Flight controllers applauded back in Houston.

On this last full day of this last mission, Ferguson told the controllers, “I’d love to have each and every one of you to stand up and take a bow, a round of applause. Then there would be no one to applaud and there would be nobody to watching the vehicle … but believe me, our hearts go out to you.”

Ferguson and his crew checked their critical flight systems for Thursday’s planned 5:56 a.m. landing at Kennedy Space Center, not quite an hour before sunrise. Everything worked perfectly. To top it off, excellent weather was forecast to wind up the 135th flight of the space shuttle era.

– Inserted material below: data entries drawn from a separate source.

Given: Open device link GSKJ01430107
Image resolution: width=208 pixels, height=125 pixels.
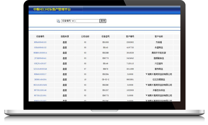Looking at the screenshot, I should (40, 64).
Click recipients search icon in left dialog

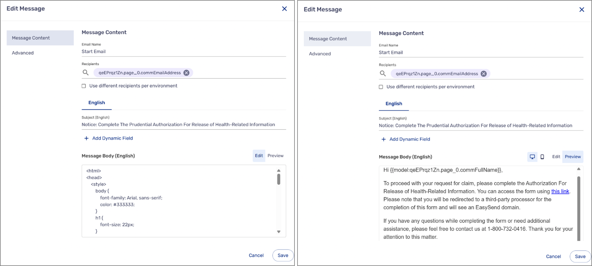[x=86, y=72]
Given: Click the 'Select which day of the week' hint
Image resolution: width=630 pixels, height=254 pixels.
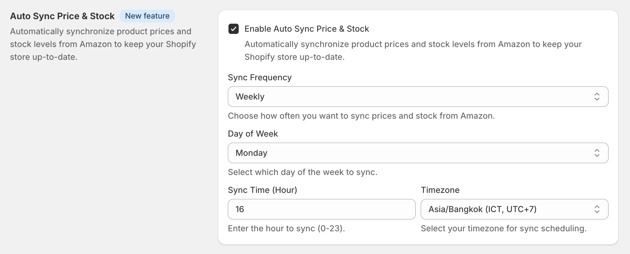Looking at the screenshot, I should coord(303,172).
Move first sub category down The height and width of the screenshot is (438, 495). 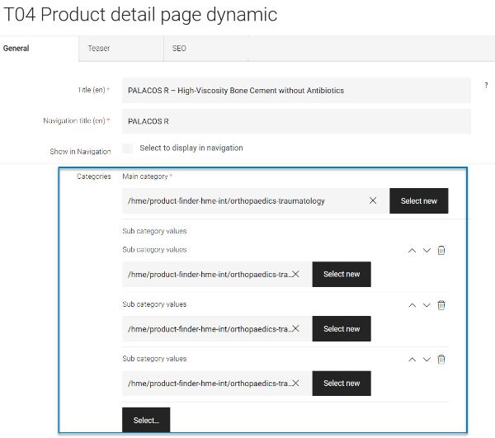point(427,251)
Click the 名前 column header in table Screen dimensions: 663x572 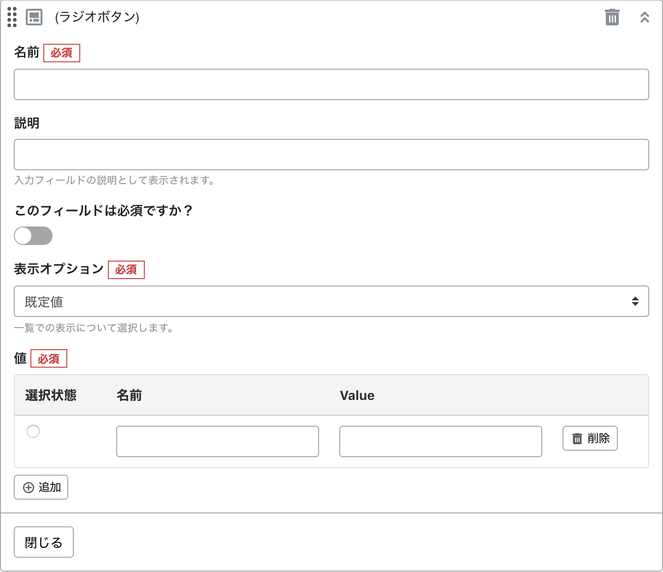point(129,395)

Asked by a TV interviewer what he would tell all those watching Atlantis’ return, Ferguson echoed what he told the lead team of flight controllers that signed off for the very last time Tuesday.

“Take a good look at it (Atlantis) and make a memory because you’re never going to see anything like this again,” he said. “It’s been an incredible ride.”

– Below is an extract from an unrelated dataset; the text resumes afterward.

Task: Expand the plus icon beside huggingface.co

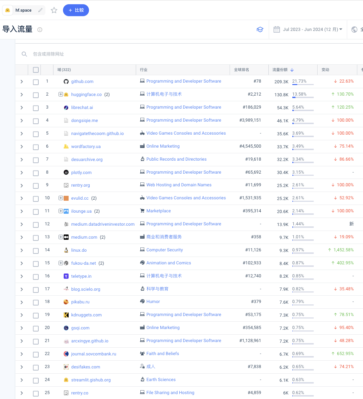Action: coord(61,95)
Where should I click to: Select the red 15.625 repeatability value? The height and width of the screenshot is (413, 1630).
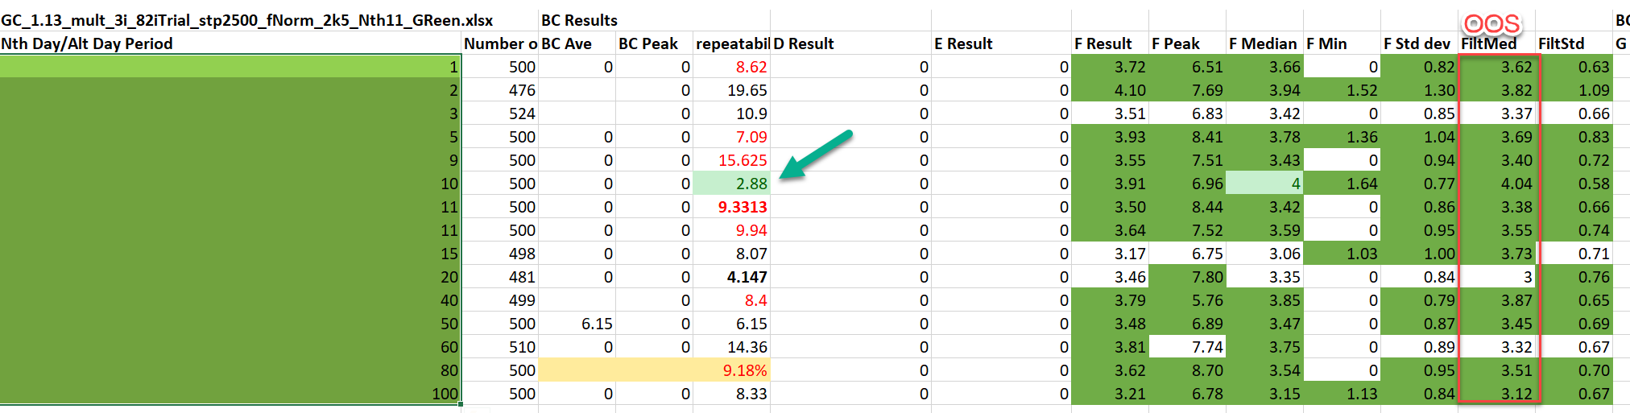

Space station astronaut Michael Fossum posted on Twitter a photo of the shuttle docked to the station 250 miles above the blue planet, which he snapped during last week’s spacewalk. He noted in the tweet: “When will such beautiful ship dock again to ISS?”

NASA already is shifting gears.

It’s working with private companies eager to take over cargo runs and astronaut flights to the space station. The first supply trip is expected to take place by the end of this year. Astronaut trips will take more time to put together, at least three to five years.

The long-term destination is true outer space: sending astronauts to an asteroid by 2025 and to Mars the following decade. That’s the plan put forth by President Barack Obama. His predecessor wanted moon as the prize.

Throughout their 13-day mission and again Wednesday, the Atlantis astronauts stressed the need for a decades-long space exploration plan that does not change with each incoming president.

Ceccacci, whose Mission Control experience dates back to the first shuttle flight in 1981, said it’s “tough” to think about all the experience that will be walking out the door following this mission. Thousands of layoffs are looming at the various NASA centers.

“We know there’s going to be a rough spot for a while,” he said. “But we hope that when we do get a good plan, a good direction, a good mission, that we can come back in here and do what we’ve been doing for the past 30 years for the shuttle and the years before that with Mercury, Gemini and Apollo.”

Ceccacci plans to read a speech to his flight control team, once Atlantis and its crew are safely back on Earth, but there will be none of the flag-waving, cigar-smoking celebrations seen during the moon-landing days. Smoking is no longer permitted in the control center, he reminded journalists.

Rather, Ceccacci said he will gather flight controllers around to watch Ferguson, co-pilot Douglas Hurley, Rex Walheim and Sandra Magnus walk around the last shuttle one last time on the runway — so the controllers can “soak it in … and congratulate each other on a job well done.”

Atlantis is the last of the shuttles to be retired. It will remain at Kennedy Space Center, eventually going on public display at the visitors complex. Discovery is bound for the Smithsonian Institution in suburban Washington, and Endeavour for the California Science Center in Los Angeles.